The post, captioned “End of an era,” captured both the end of a historic chapter and Tesla’s aggressive pivot toward its next major initiative, Optimus.
End of an era: Decommissioning the original Model S & X assembly line in just 46 days pic.twitter.com/kGEdfhl62h
— Tesla Manufacturing (@gigafactories) July 10, 2026
The decision to retire the Model S and Model X originated during Tesla’s Q4 2025 Earnings Call in late January 2026. CEO Elon Musk announced that production of the company’s flagship sedan and SUV would wind down by the end of Q2 2026, describing it as bringing the programs to an “honorable discharge.”
Custom orders ceased around early April 2026, with the final vehicles rolling off the line in early May. A special signature delivery ceremony on May 20 marked the emotional close for these vehicles, which had defined Tesla’s early success and luxury EV segment since the Model S launch in 2012.

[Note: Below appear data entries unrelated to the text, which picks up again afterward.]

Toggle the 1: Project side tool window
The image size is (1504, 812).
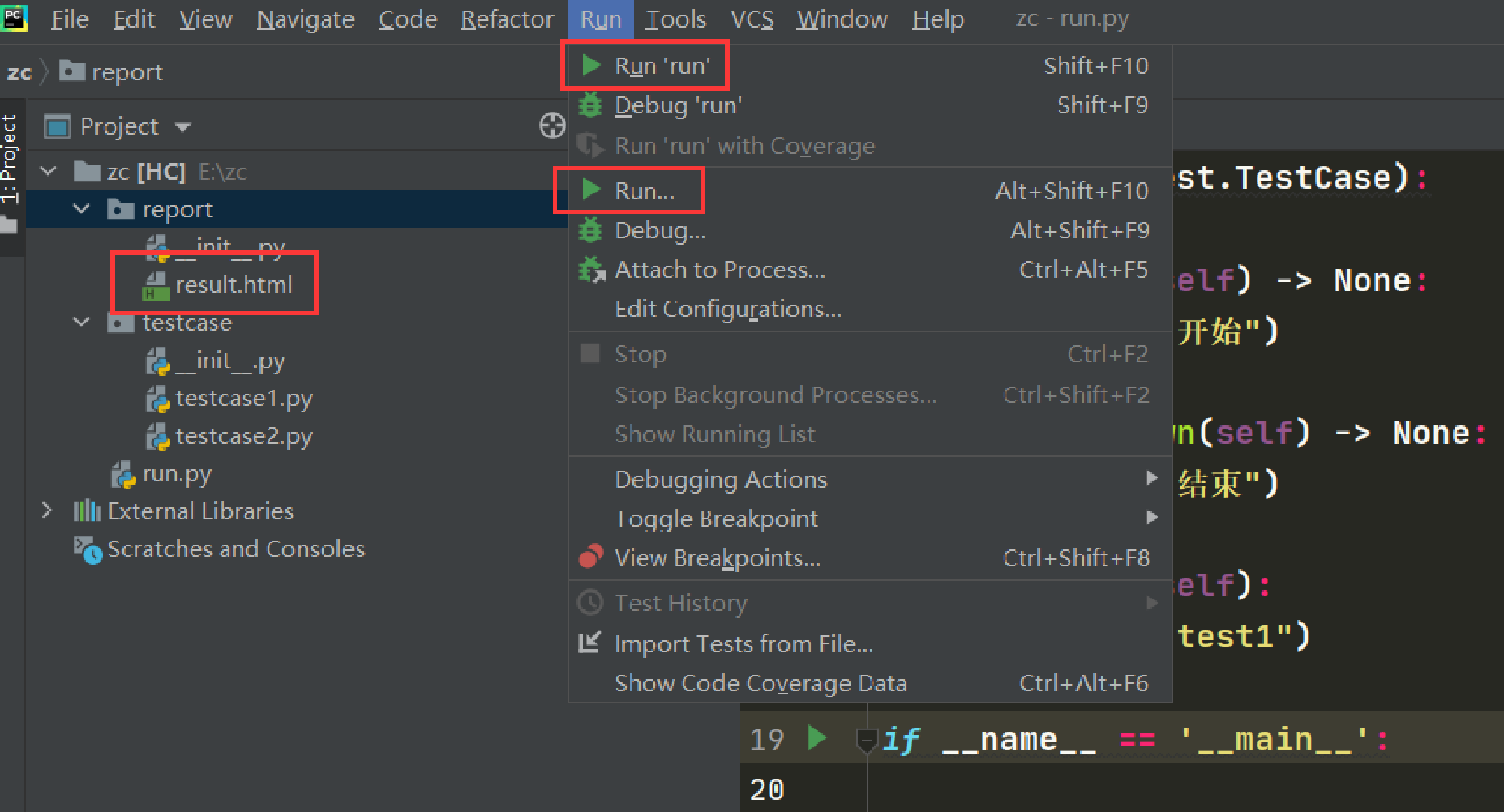10,159
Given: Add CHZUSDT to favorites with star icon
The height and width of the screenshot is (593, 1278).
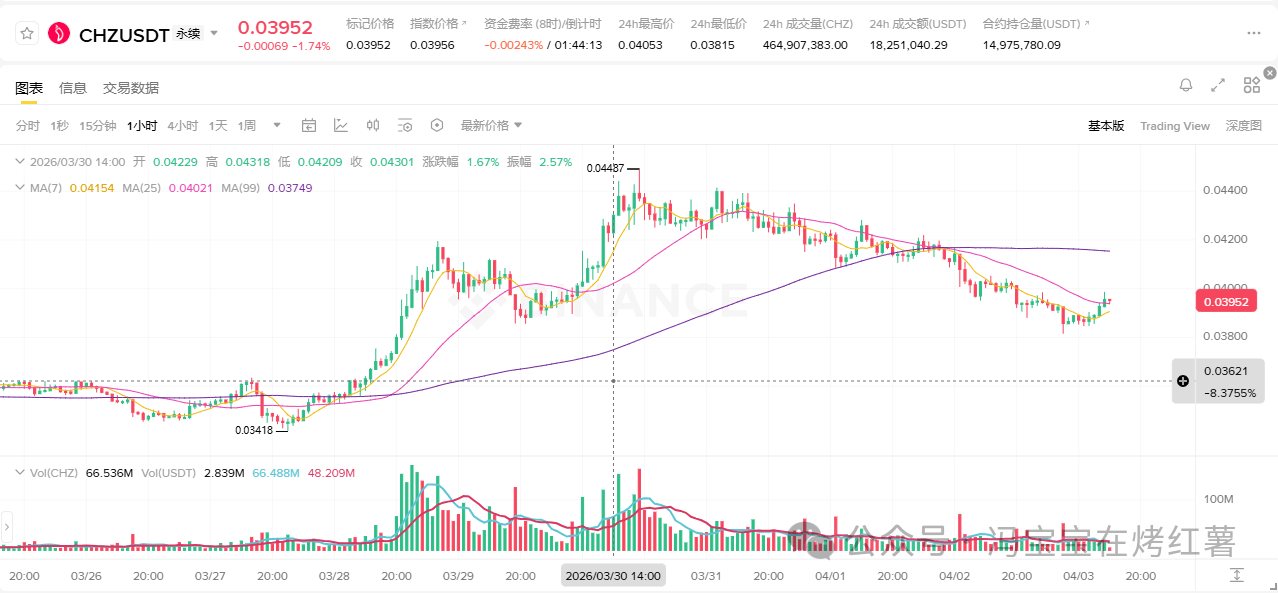Looking at the screenshot, I should tap(27, 34).
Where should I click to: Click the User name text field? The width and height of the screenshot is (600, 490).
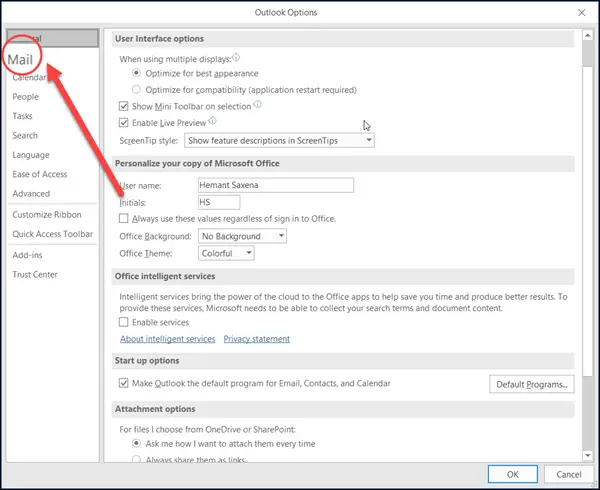pyautogui.click(x=276, y=185)
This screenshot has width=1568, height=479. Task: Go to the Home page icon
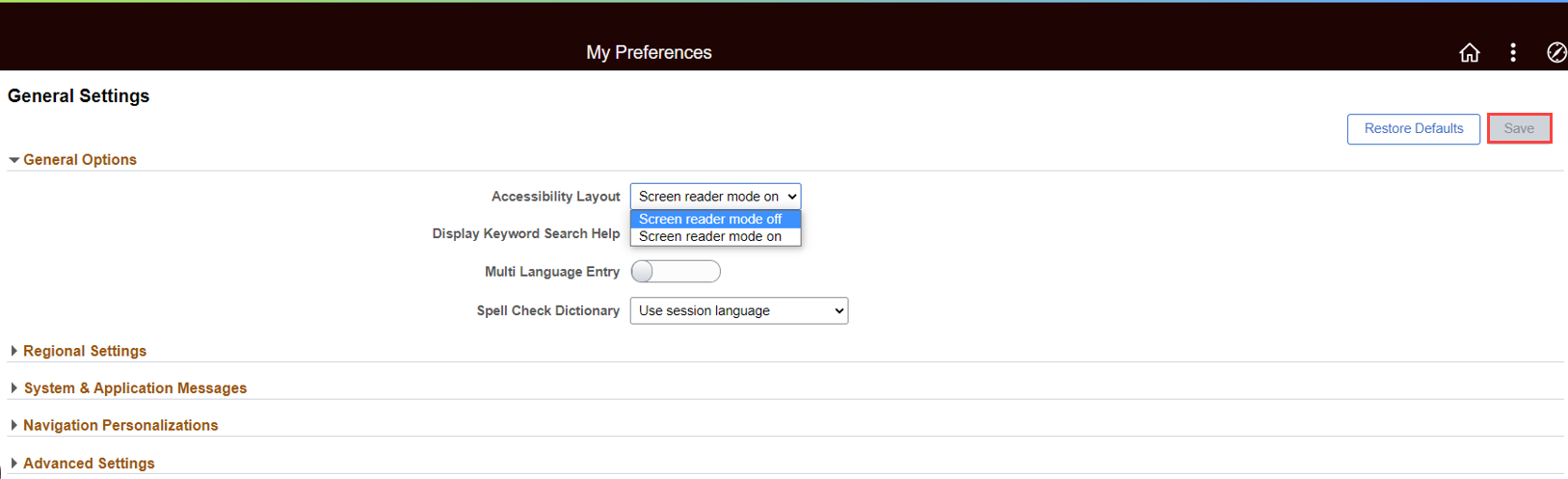(1469, 53)
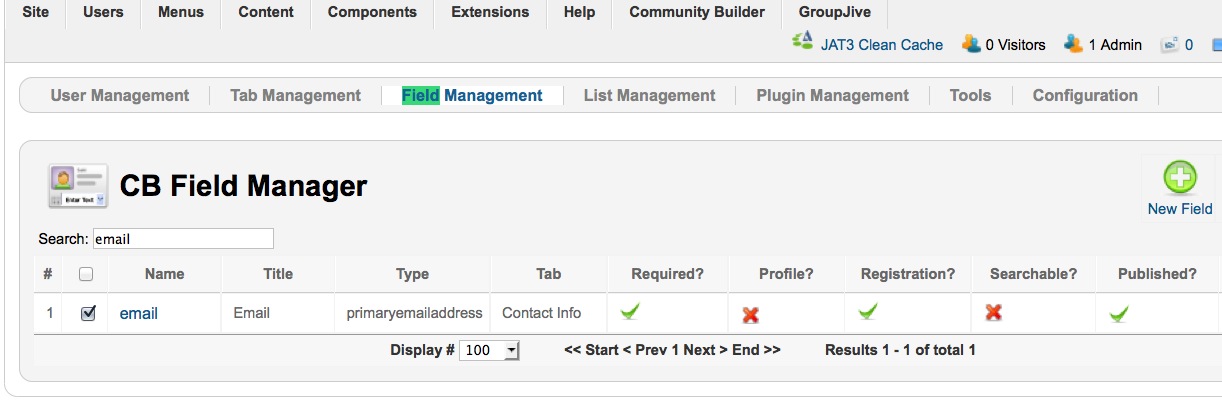This screenshot has height=402, width=1222.
Task: Click the green New Field plus icon
Action: (x=1180, y=178)
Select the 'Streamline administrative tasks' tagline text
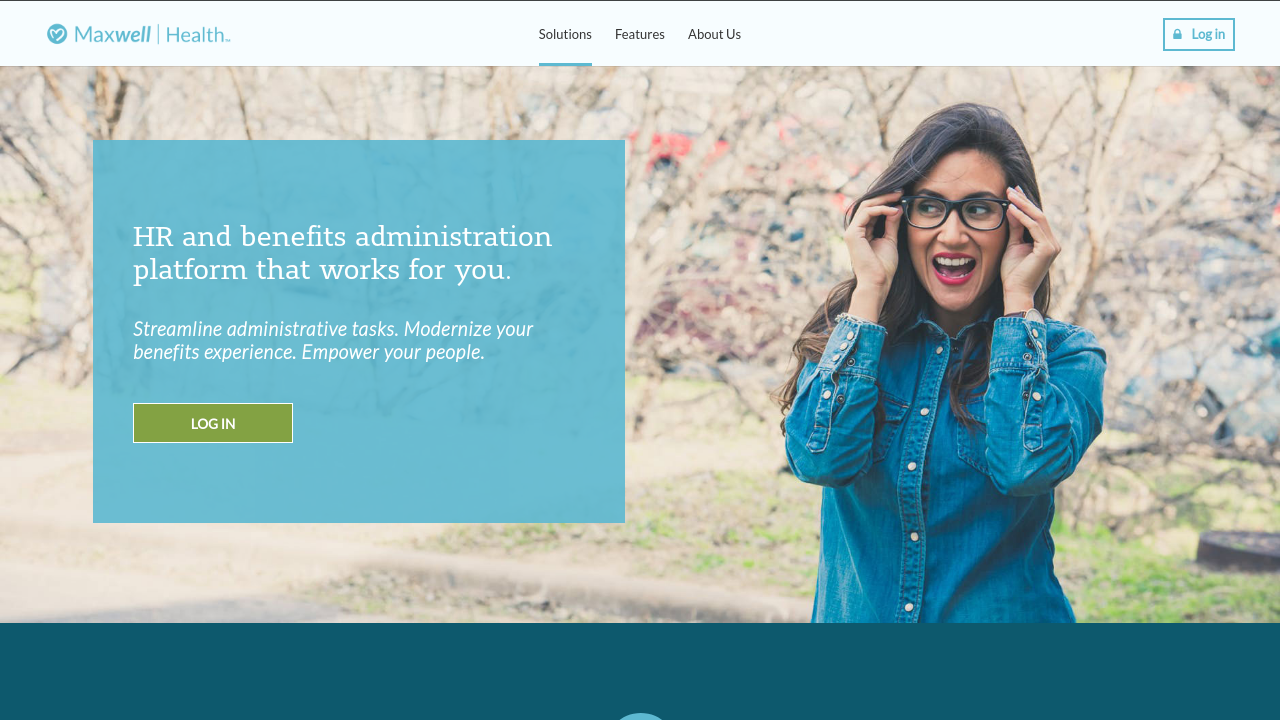This screenshot has width=1280, height=720. 333,340
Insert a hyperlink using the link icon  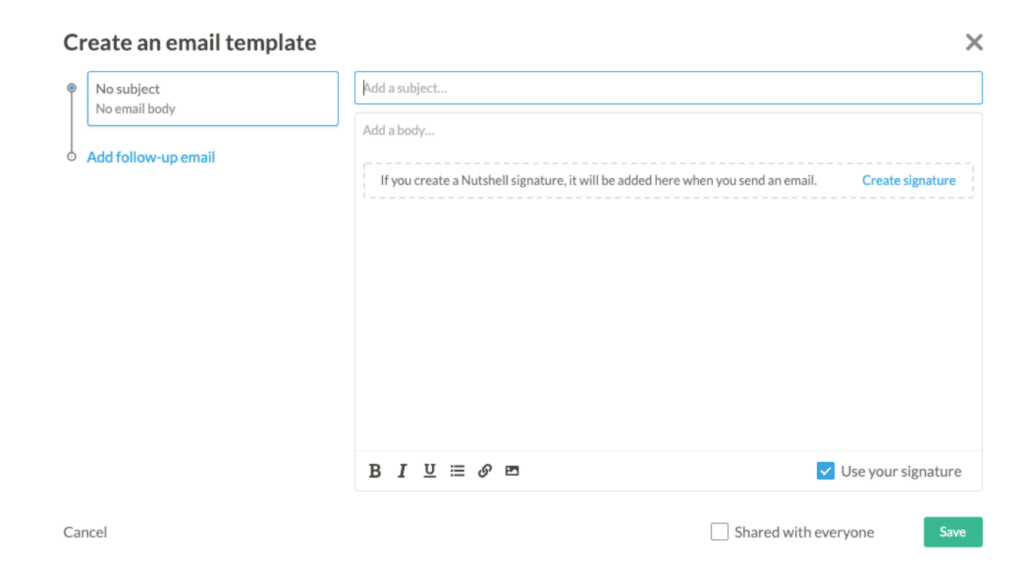(485, 470)

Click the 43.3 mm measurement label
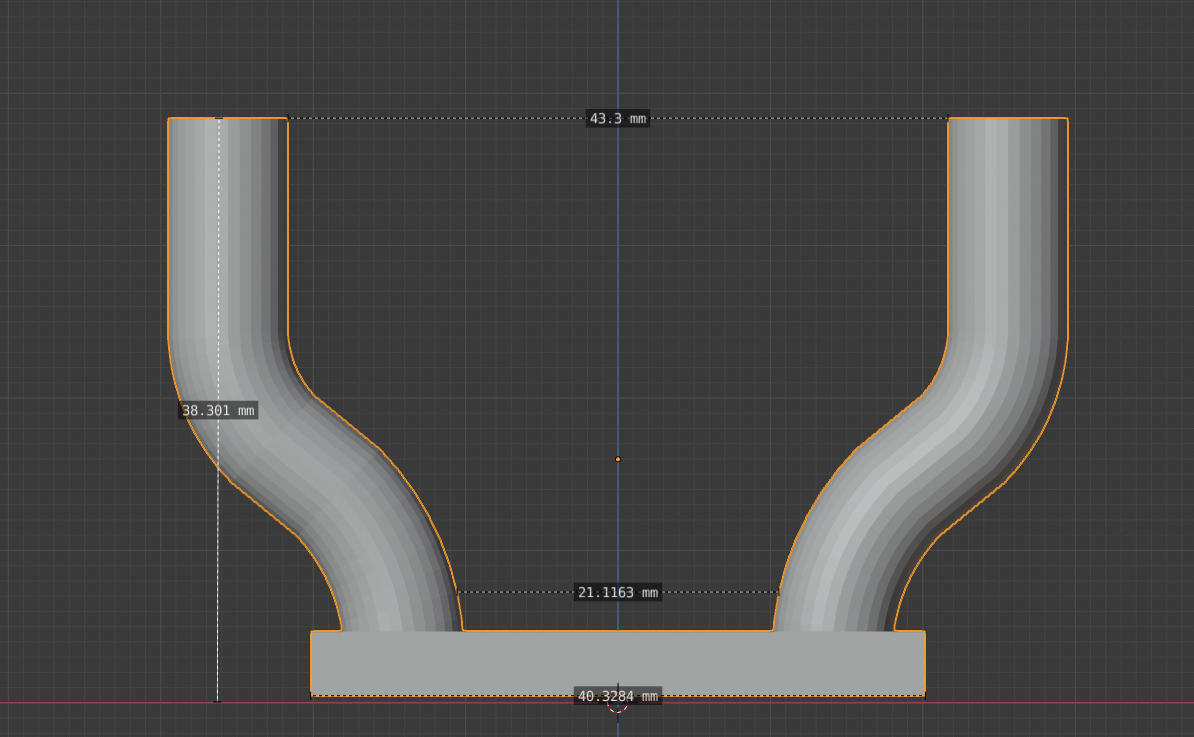pyautogui.click(x=617, y=119)
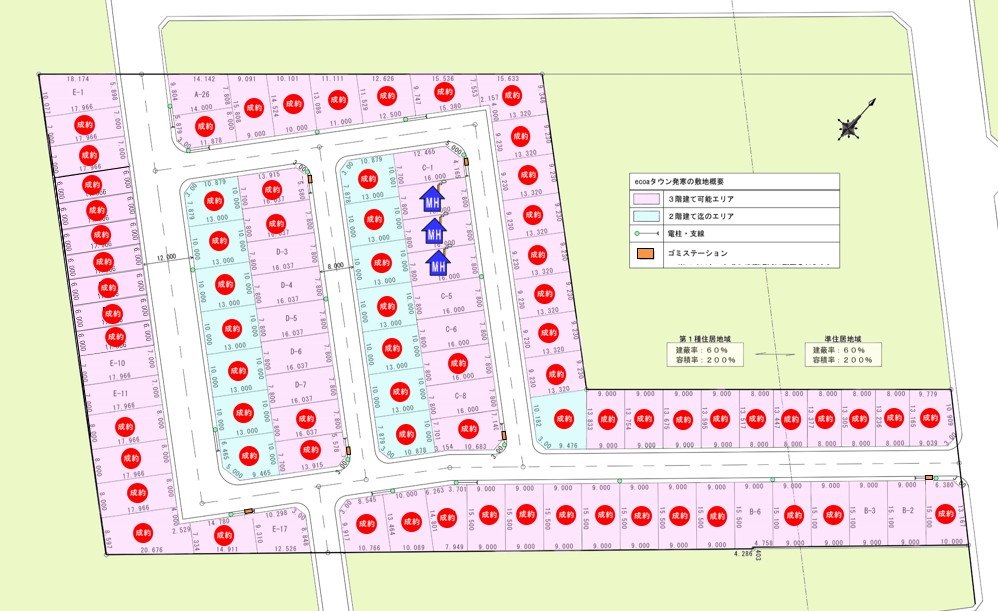Select lot C-5 on the plan

click(446, 297)
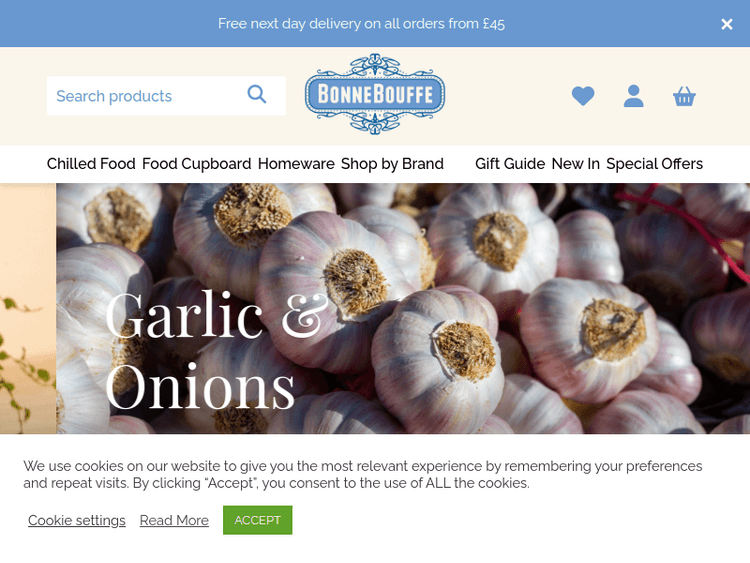
Task: Dismiss the free delivery banner
Action: click(727, 24)
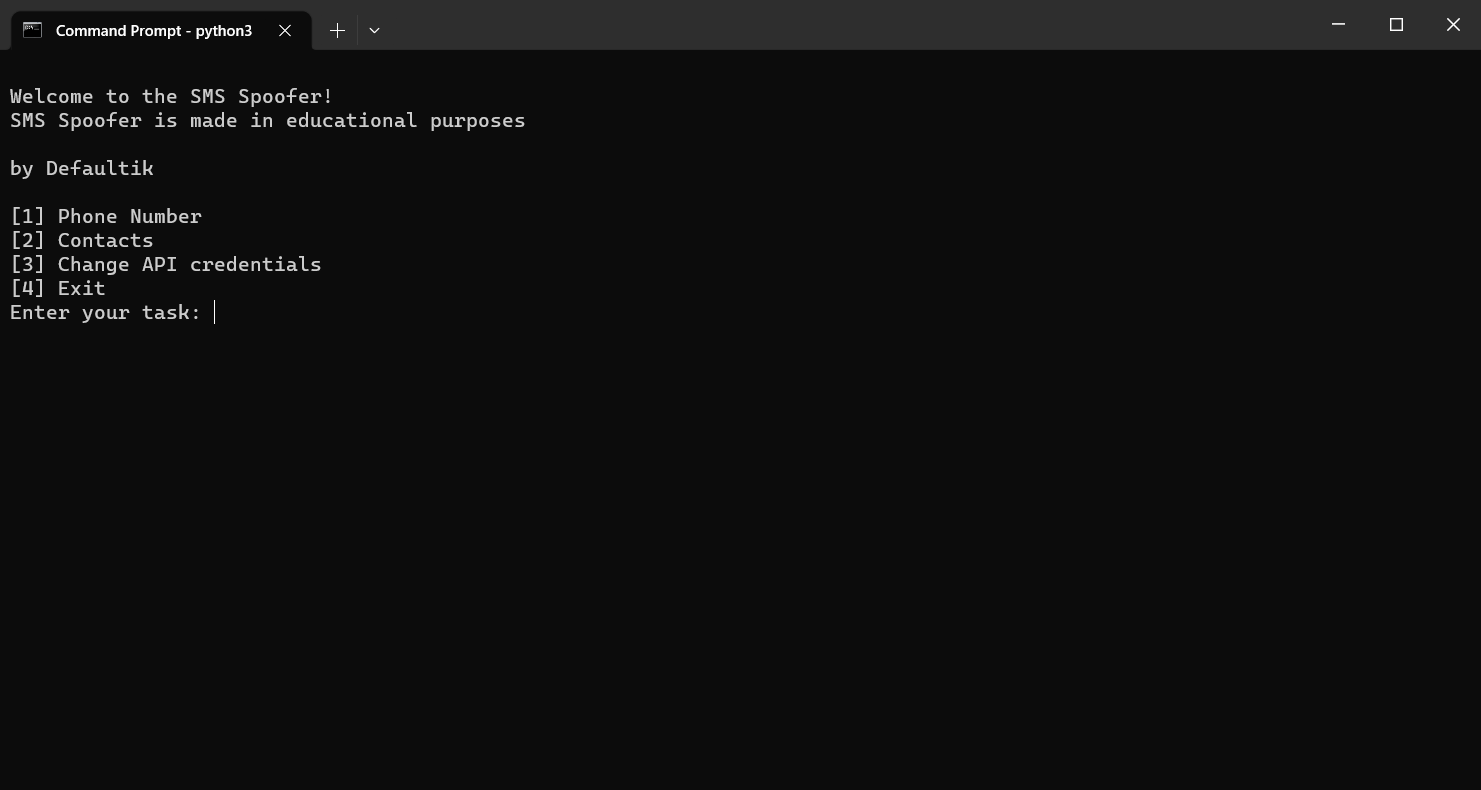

The primary reason for tearing down the lines was to repurpose the valuable factory floor space for high-volume production of Tesla’s Optimus humanoid robot. Musk had indicated on Earnings Calls that the Fremont S/X line would be replaced by a dedicated Optimus manufacturing line targeting a capacity of one million units per year.
This move aligns with Tesla’s broader strategic shift from traditional vehicle manufacturing toward robotics and artificial intelligence, leveraging the company’s expertise in autonomy, AI training, and high-volume production.
Optimus, Tesla’s general-purpose humanoid robot, is designed to perform repetitive or dangerous tasks in factories, warehouses, and eventually homes. Powered by Tesla’s AI and Neural Networks, it aims to be a versatile, affordable platform. Production of Optimus Gen 3 is already underway in limited form at Fremont, with full-scale output on the converted line expected to begin in late July or August.
Tesla is targeting rapid scaling, with internal ambitions pointing toward tens or even hundreds of thousands of units annually by the end of 2026.
Longer-term, Tesla is constructing a much larger second-generation Optimus facility at Giga Texas, with potential capacity reaching millions of units per year. The company views Optimus as a transformative product that could eventually surpass its automotive business in scale and value, enabling widespread deployment of useful robots across industries. CEO Elon Musk has even predicted it would be the most popular product of all-time.
As one era closes at Fremont, another is rapidly taking shape.